Bruno non verrò a trovarti un’altra volta, perché non riuscirò a dimenticare presto il senso di disperazione che c’è qua dentro, perché siamo due infelici, e no, basta, non voglio pensarci ancora, perché ho deciso che voglio cambiare e lasciare che tutto questo male che ho dentro se ne vada. Perché me lo devo. Perché fino ad ora non ho fatto che piangermi addosso. Perché sto male ma in fondo mi crogiolo nel mio dolore, e sai, quasi adesso mi viene da ridere a parlare di dolore, perché non ne ho il diritto, perché non mi posso permettere di avere il dolore di vivere, perché è una bestemmia, perché se sono qua ci sarà un perché. Bruno, cazzo, se tu fossi sveglio te lo direi, vorrei abbracciarti e stringerti per ringraziarti, e piangere di liberazione, perché è vederti su quel letto ad un passo dalla morte che mi dice che non è giusto, che in realtà siamo talmente viziati e non abbiamo bisogno più di niente e allora ci sembra di non avere più niente, di essere sperduti, di essere soli. Siamo solo fragili Bruno, io e te, anche se pensavo di no, siamo ugualmente fragili, ma non deboli.
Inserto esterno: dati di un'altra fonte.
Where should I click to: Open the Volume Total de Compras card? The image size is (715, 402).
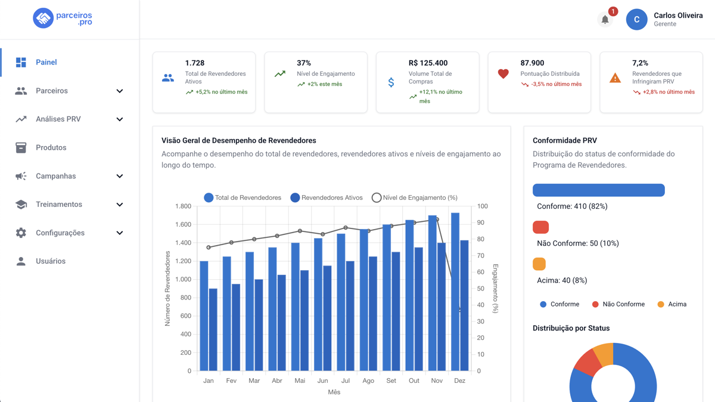(x=427, y=82)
E mi fa male, questo sì, pensare che per trovare il coraggio di guardarmi in faccia ho dovuto aspettare che tu finissi in questo stato. Peccato, Bruno, peccato, stringi, stringimi la mano, stringimi questa maledetta mano e dì a tua madre di smetterla di piangere e anche a Beatrice, perché quando piange si rovina quel viso splendido.